Winnicott (1971) described play as arising from the capacity to make bridges imaginatively between our own inner reality and the external. Children’s play occupies a space between this inner and outer reality in which they use objects from outer reality with ideas from inner reality to create a "dream potential". These are the same skills that designers use.

Playing and Drawing
The "design drawing" does fit into a young child’s playspace. A drawing or painting fulfils no function in the children’s play or imagination once it is finished. It may be shown or given to someone else - to Mum or Nan or to their teacher. At the end of the day my desk is often littered with drawings "For you" from my Year 1 class, but I do not get presents of models. They want to keep them for playing with. A model can be manipulated, become a spring-board for play, stimulate the imagination further. Drawings have no such function in the young children's minds. Models might go into the role play area. Drawings don’t. Neither do they produce drawings in there, even if pens and paper are placed ready. They write messages to go in the bottle, spells for the witch or bills and "Open" signs for the shop, but they don’t make drawings to play with. Drawings, it seems, are not play-props.

Equally, little children do not want to have several tries on one sheet, as a planning and exploration tool, which will form the basis of something to be made in another media. They want to produce a picture, including what the weather was like behind and with the grass and flowers in front. This is the genre which they are just mastering and in which they want to demonstrate their skill.

So how do we teach them the genre of design drawing? We know that young children have no problem drawing. In free choice time, my Year 1s chorus "Can we draw?" But what their drawings record is the past and the present. It may capture a narrative, they may tell a story as they draw, but once the drawing is finished, the activity is ended. In contrast, in designing we are asking them to capture the possibilities of the future on paper and then evaluate and change those possibilities into something realistic that can be made with the materials available.

A Metaphor for Designing
This is where I think the use of a metaphor comes in. Young children have no problem with analogy. They are saturated in a world of metaphor and analogy. Most of our teaching exploits or assumes children have the skill. If I show a class of children a worked example on the white board, I assume they can extract the principle or technique from my example and not just apply it to every other example of the same kind that I might give them, but that it will become part of the shared understanding on which we base our talk about such things tomorrow.

So part of our shared understanding about designing will be the Container and Journey Metaphor:

This idea is explained further on the Theory Page.

The programme of Stan lessons is ideally suited to explaining this metaphor since Stan goes in an envelope to Chalifornia. The teacher can explain to the children that drawing can be a like a bag that you put ideas into. It is possible to take the bag of ideas on a journey.

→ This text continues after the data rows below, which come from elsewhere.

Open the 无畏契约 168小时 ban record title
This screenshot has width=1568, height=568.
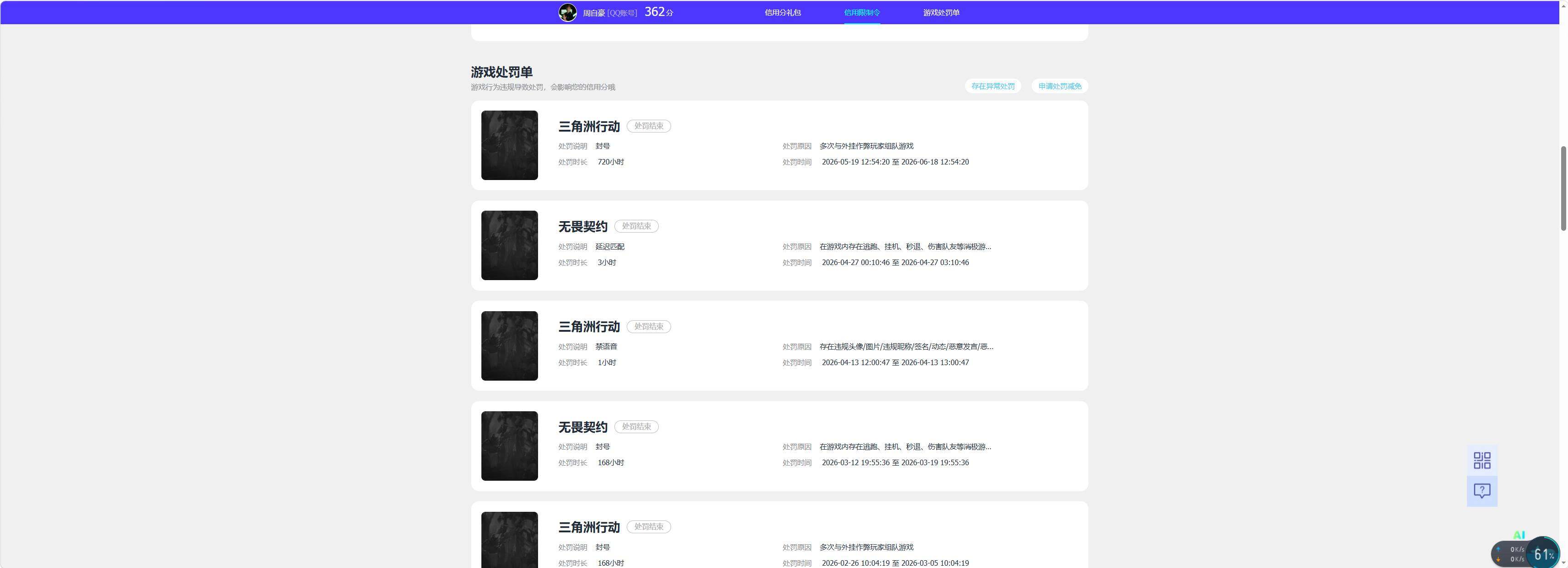[x=582, y=427]
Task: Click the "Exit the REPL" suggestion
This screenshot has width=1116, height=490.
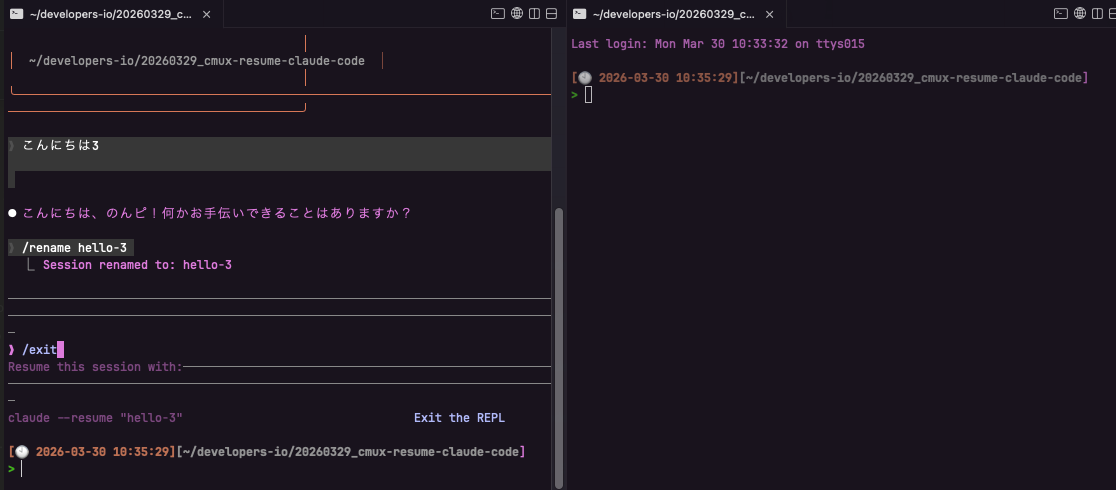Action: pos(466,417)
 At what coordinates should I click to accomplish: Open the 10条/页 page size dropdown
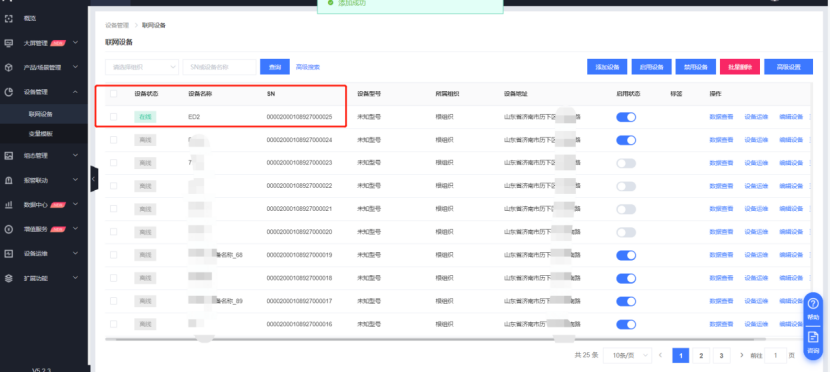click(x=628, y=356)
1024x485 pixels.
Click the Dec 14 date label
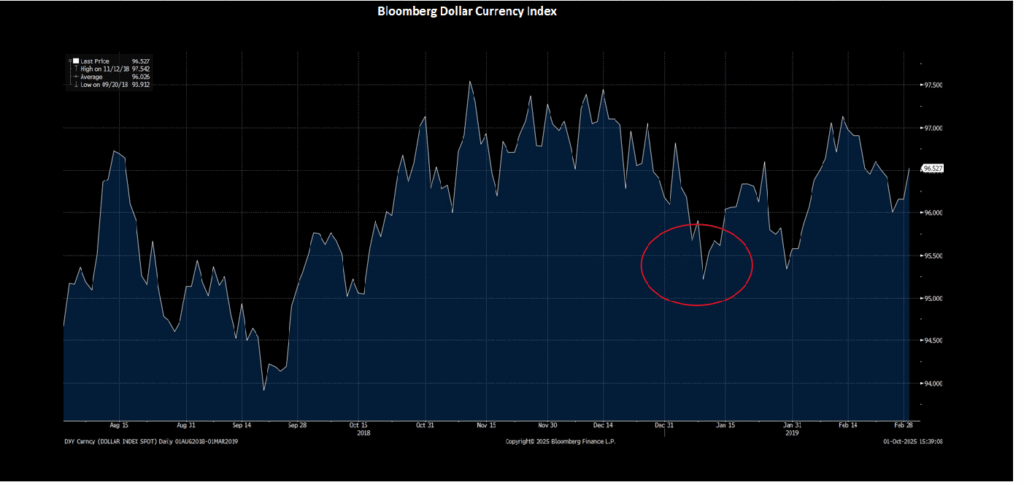[x=606, y=423]
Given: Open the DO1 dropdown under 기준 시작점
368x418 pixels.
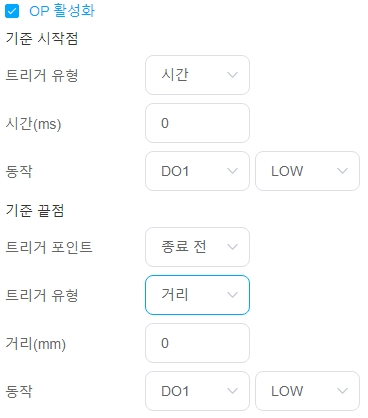Looking at the screenshot, I should [x=197, y=171].
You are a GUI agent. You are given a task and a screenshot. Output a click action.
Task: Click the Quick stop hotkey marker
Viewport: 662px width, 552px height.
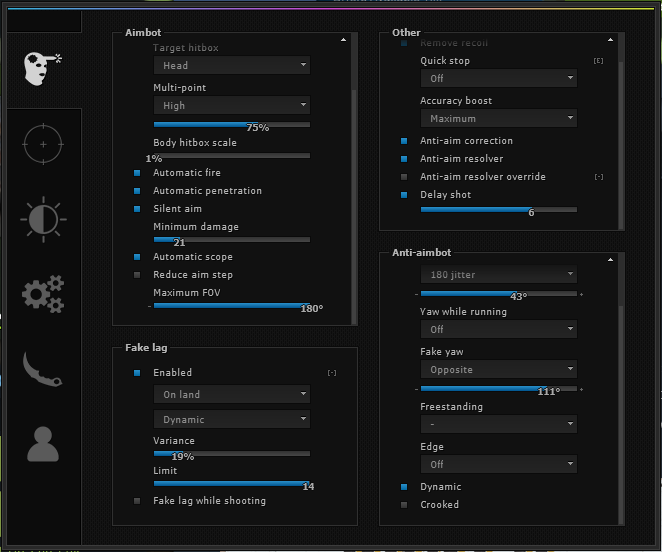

Over the series of three lessons, the children will learn about a character who goes on a journey. This is paralleled to the way our ideas can go on journeys in our heads, and across a sheet of paper and on into making a model. The drawings can help us take those ideas further than if we just used our heads alone. It gives us places to rest and think about where we have got to and which turning we might like to take next. It gives us the opportunity to decide that we preferred a place further back on our journey and to be able to go back there and take a different turning.

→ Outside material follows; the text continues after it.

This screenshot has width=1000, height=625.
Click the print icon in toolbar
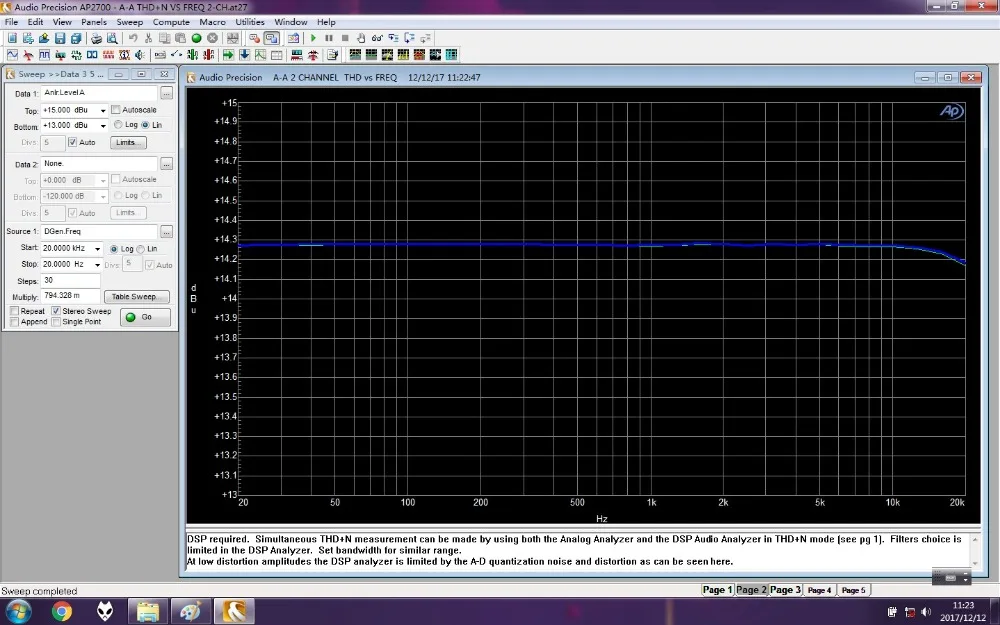[96, 38]
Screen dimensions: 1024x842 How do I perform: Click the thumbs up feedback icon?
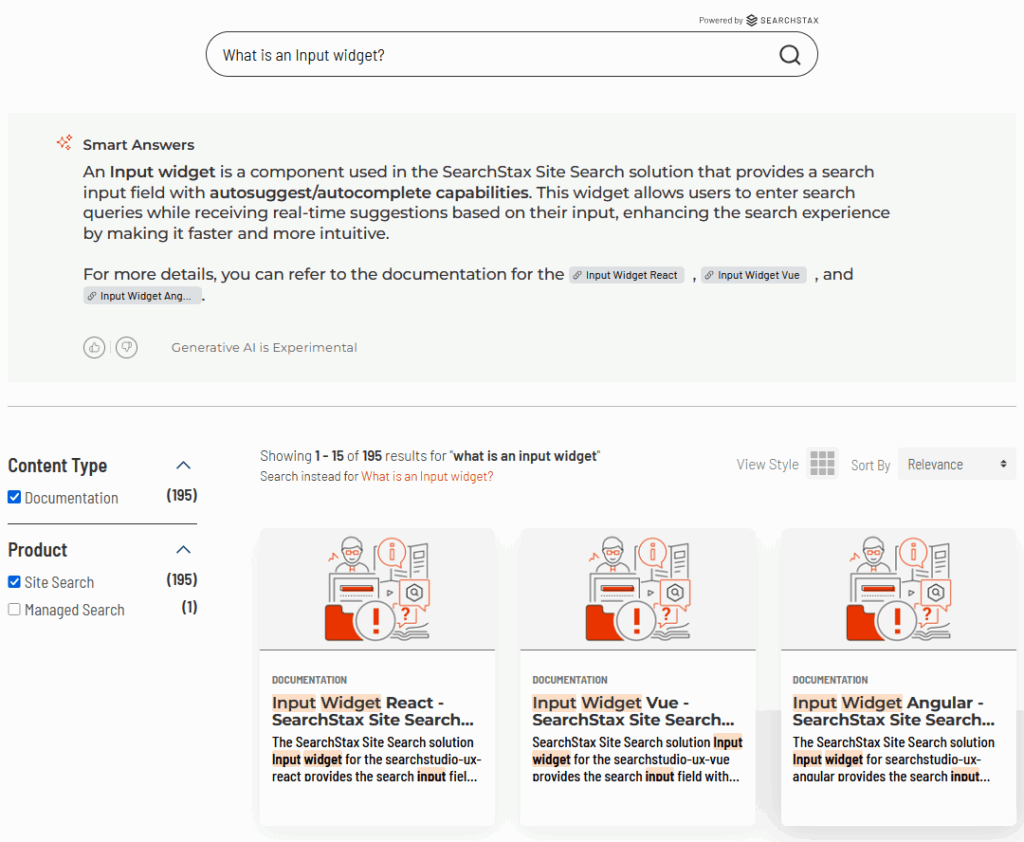(x=94, y=348)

Using drawing is better than our heads because we can’t forget our ideas once we’ve recorded them, and we can review our ideas and make choices about them.

Using drawing is better than going straight into the making because we can make, develop and change to our ideas before wasting time and materials.

The series of three lessons based on Flat Stanley play on the metaphor. Stan goes on a journey in his envelope; the children’s ideas go on a journey through their drawings.

The lessons based on Flat Stanley teach the strategy. The container / journey metaphor is explicitly taught; the children are shown how to exploit it.